We can work positively to address Treaty issues

As a lawyer, senior politician, author and even as a young boy fascinated by New Zealand history, Christopher Finlayson KC has seen the Treaty of Waitangi from many different angles. It’s given him a unique perspective on Te Tiriti and the place it holds in our special nation.

“I believe we should be the best small country on Earth,” he says. “We’ve got everything going for us – and the Treaty is part and parcel of that. We’re a wonderful country. We can recognise the past, we can work to address it and we don’t need to indulge in populist, nasty and exclusionary stuff.”

Christopher was a National MP from 2005 until his retirement from Parliament in 2019, when he returned to work as a lawyer. He served as Minister for Treaty of Waitangi Negotiations for nine years, settling an unprecedented 59 claims. 

He’s proud of the significant part he played in a 30-year period of bipartisan efforts to bring about resolution to historical injustices.

I dealt with some of the more difficult ones, but I must confess it was work that I loved and the more I learned, the more I realised I wanted to deal with these things,” he says.

I was convinced that we were doing the right thing; we were not ripping the scab off stuff that was best forgotten about. We were dealing with it in a very responsible way, and in a way that the country ultimately would benefit from.”

His first memories of the Treaty were reading about it as a boy growing up in Wellington.

During school holidays at primary school, our family never used to go anywhere and so I’d wander off to the Khandallah Library. I’d sit there, read books and take books out and it was there I developed a great interest in New Zealand history.”

Besides that, though, he didn’t hear about the Treaty at school, or even later at Victoria University when he studied constitutional law. Christopher says the Treaty “came back into my life” when he started in private practice as a lawyer, initially through work around the fisheries settlement and then representing iwi. He feels it’s important for people to understand the Treaty and the history of what happened afterwards.

It’s important stuff for all New Zealanders to know. You get people who get caught up and become overly-emotional. But if you just look at the facts you see that people were guaranteed the rights of British citizens, that they would have their treasures protected, and the various other components of the Treaty – and you see how we failed.”

It’s a view which was sheeted home to him after reading a biography of the Marquess of Salisbury, Robert Cecil, who served as Prime Minister of Britain three times. In the 1850s, as a young man, Cecil visited New Zealand and was appalled by what he saw. Andrew Roberts’ book, Salisbury: Victorian Titan, shone a light on Salisbury’s scathing criticism of the New Zealand Government of the time for its wars against Māori and for abrogating their “scrupulously-reserved land rights as prescribed by the 1840 Treaty”. Roberts also wrote that Cecil witnessed the New Zealand Government’s “crushing of the Māori, the sovereign nation who voluntarily entered into an agreement to live under our flag under specified conditions”.

Christopher reflected on those observations and what he had learned as a Treaty Settlements Minister, offering apologies on behalf of the Crown for painful moments in our history such as the invasion of the community at Parihaka, Taranaki, in 1881.

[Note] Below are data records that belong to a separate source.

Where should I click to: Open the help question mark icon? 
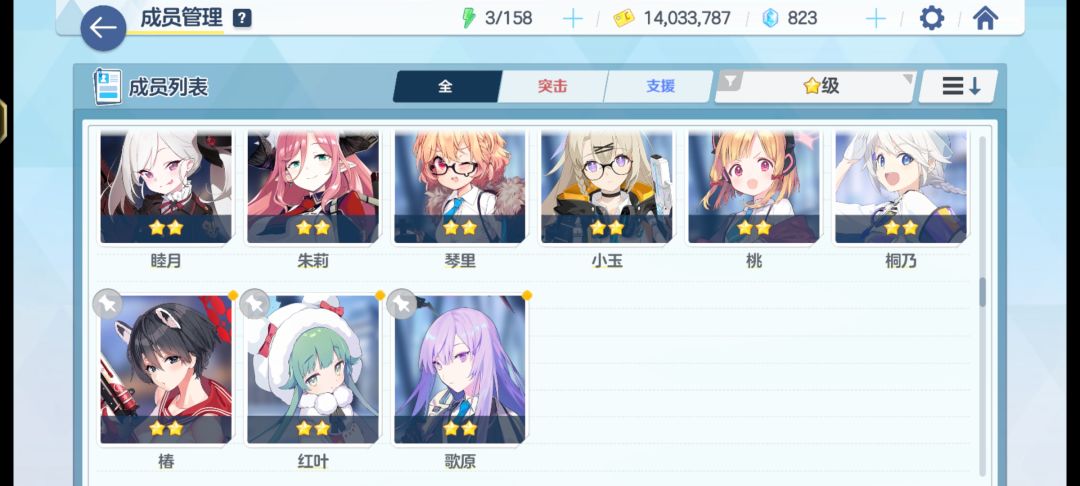[242, 18]
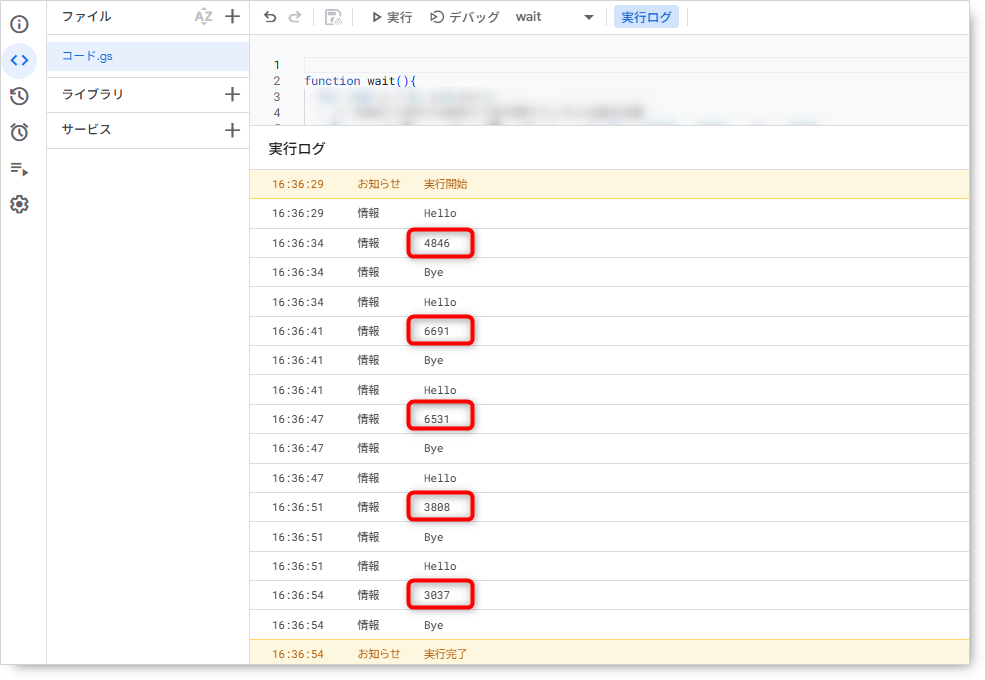This screenshot has height=680, width=985.
Task: Click the save project icon
Action: [333, 17]
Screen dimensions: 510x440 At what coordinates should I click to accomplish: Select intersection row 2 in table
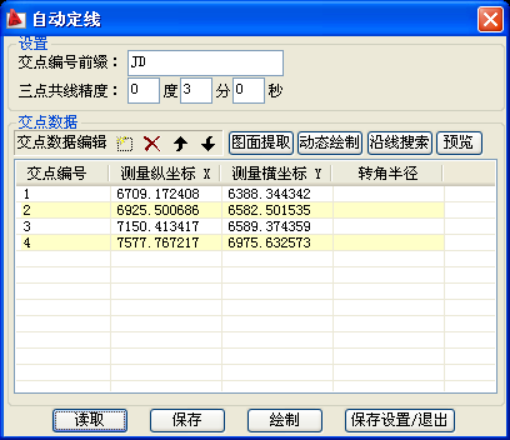point(230,210)
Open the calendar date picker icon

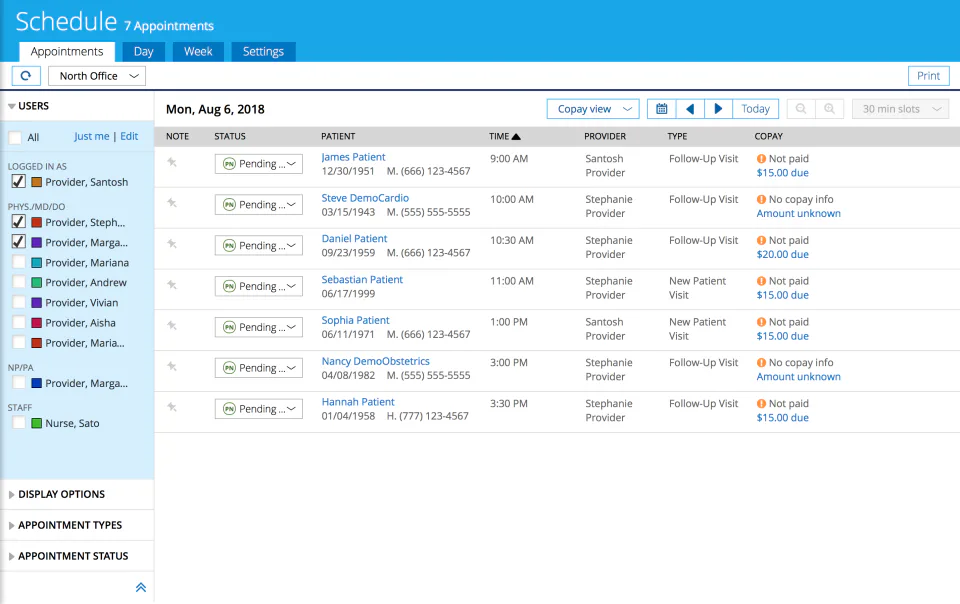coord(661,108)
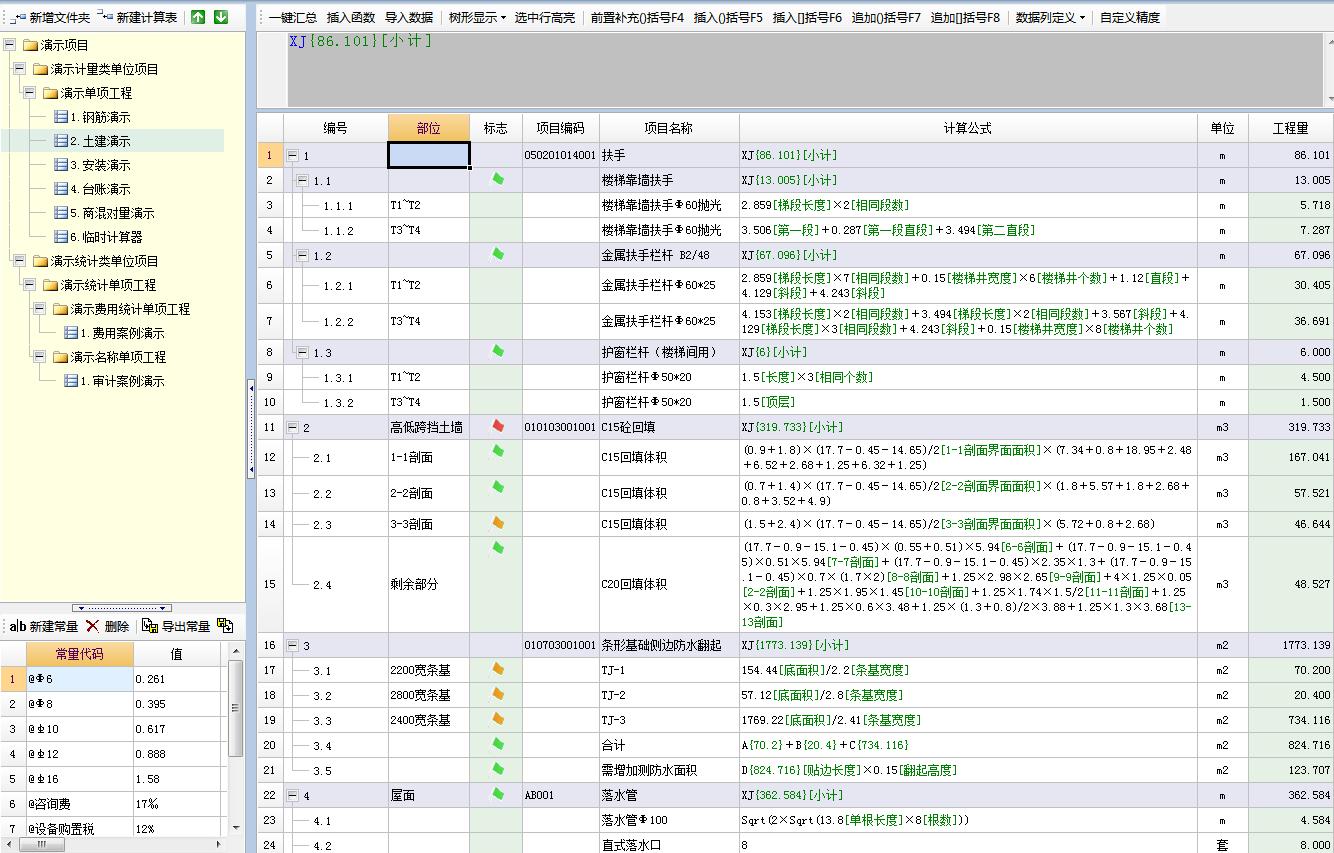Screen dimensions: 1334x853
Task: Click the green move-down arrow icon
Action: 222,15
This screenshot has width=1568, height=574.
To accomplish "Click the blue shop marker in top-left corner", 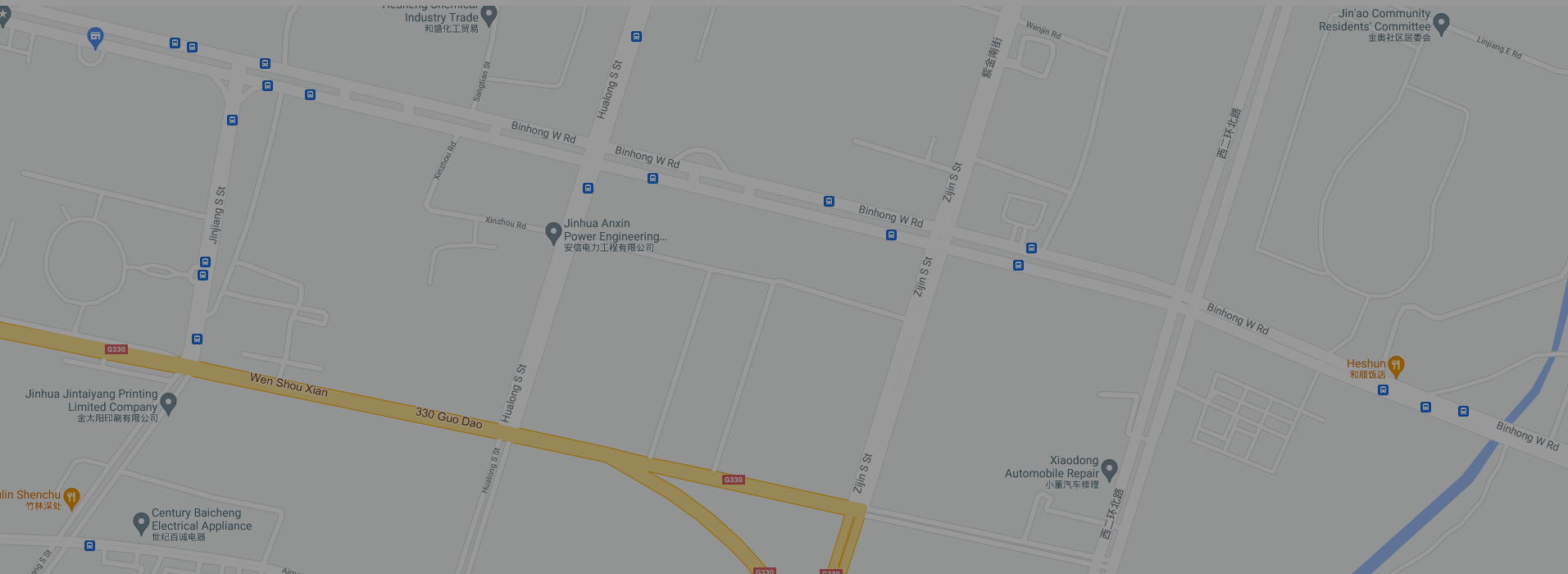I will pos(96,38).
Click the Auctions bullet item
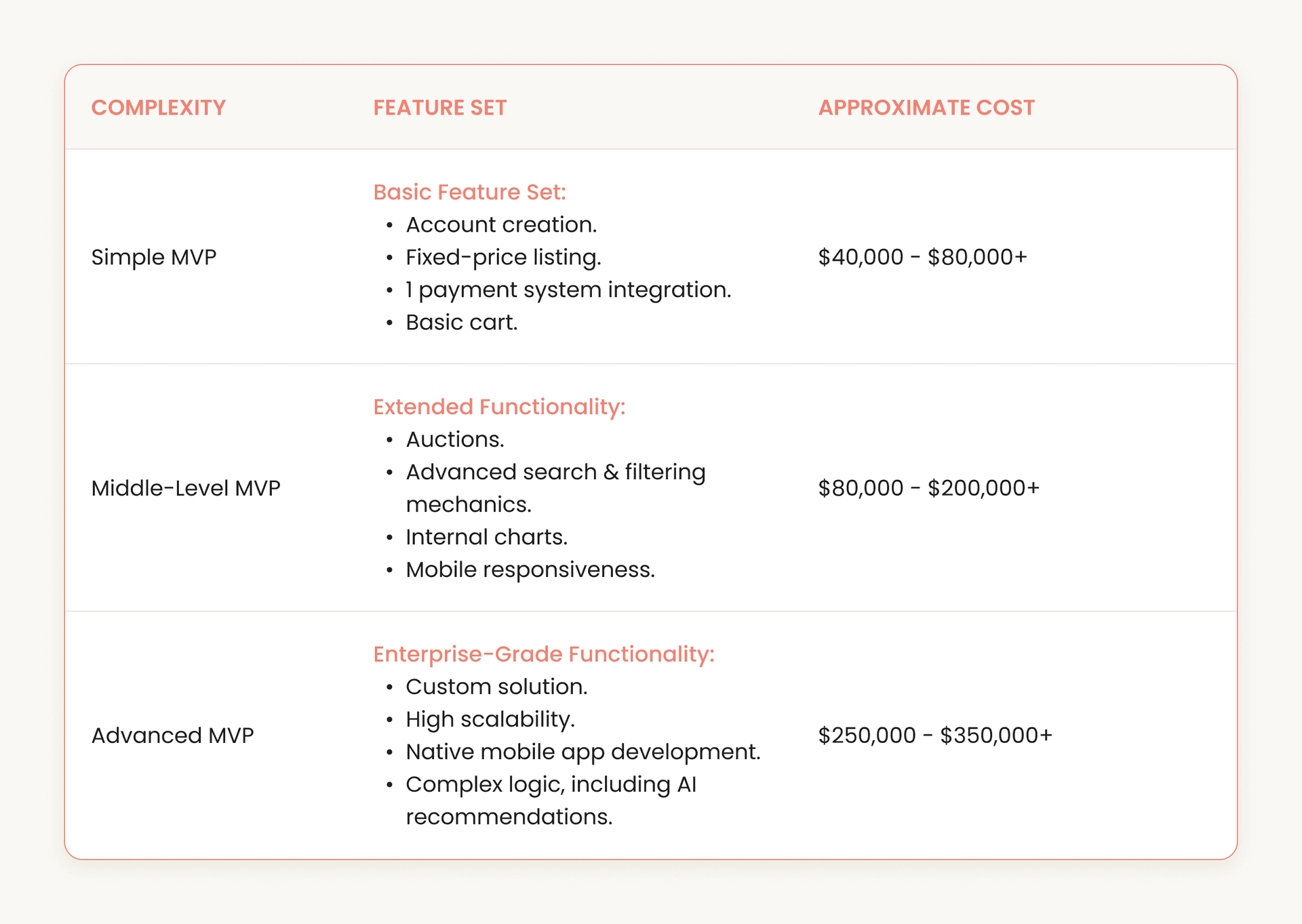The height and width of the screenshot is (924, 1302). tap(454, 440)
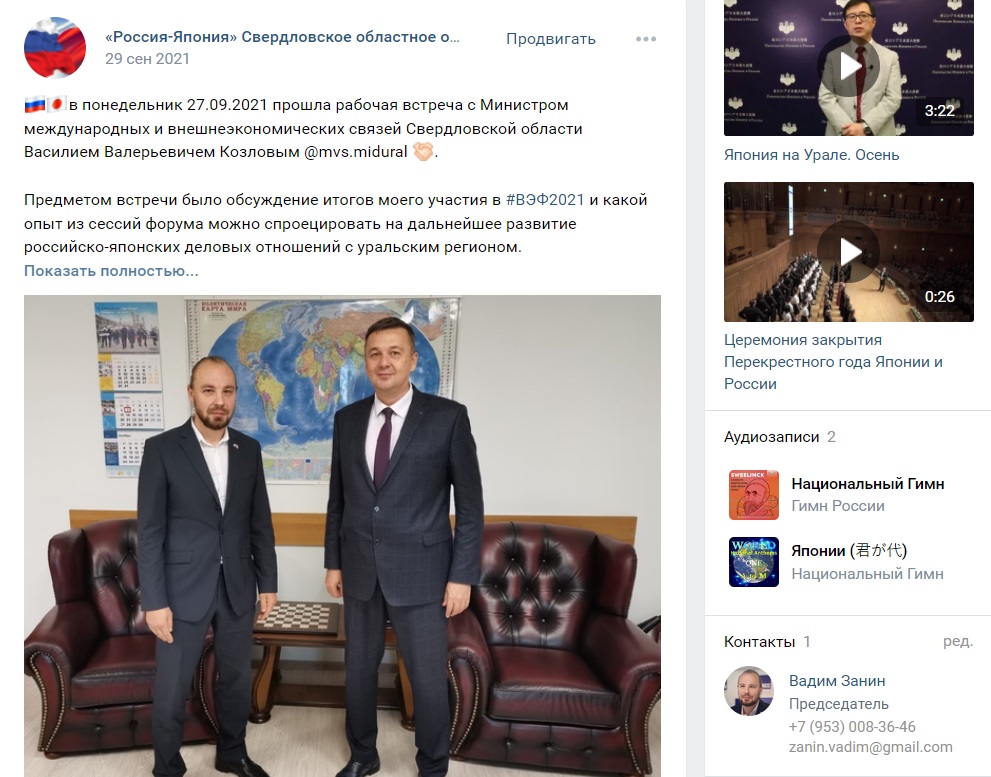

The tragedy of New Zealand is property rights were never properly recognised and protected. If indigenous property rights had been protected, we would have been a far more successful country,” he says.

And judging by the amount of people who approach him thanking him for his work on Treaty settlements, he thinks the majority of people are in favour of responsibly dealing with the Treaty.

I think most New Zealanders, if they have the facts presented to them, will approach it in a very positive way.”

It’s what keeps him hopeful that we can come to an understanding about the Treaty as a country. “Other countries have problems – we have a project and it’s an exciting project. We should all be positive. We don’t need to be Pollyanna-ish, but we all want to be positive because when we get through this, and if we honour what we’re dealing with now, we will be a strong country,” he says. “When I see my friends in various iwi I don’t see people who are power-hungry people – I see wonderful people who are making, and will continue to make, a massive contribution to this country, as they always have.”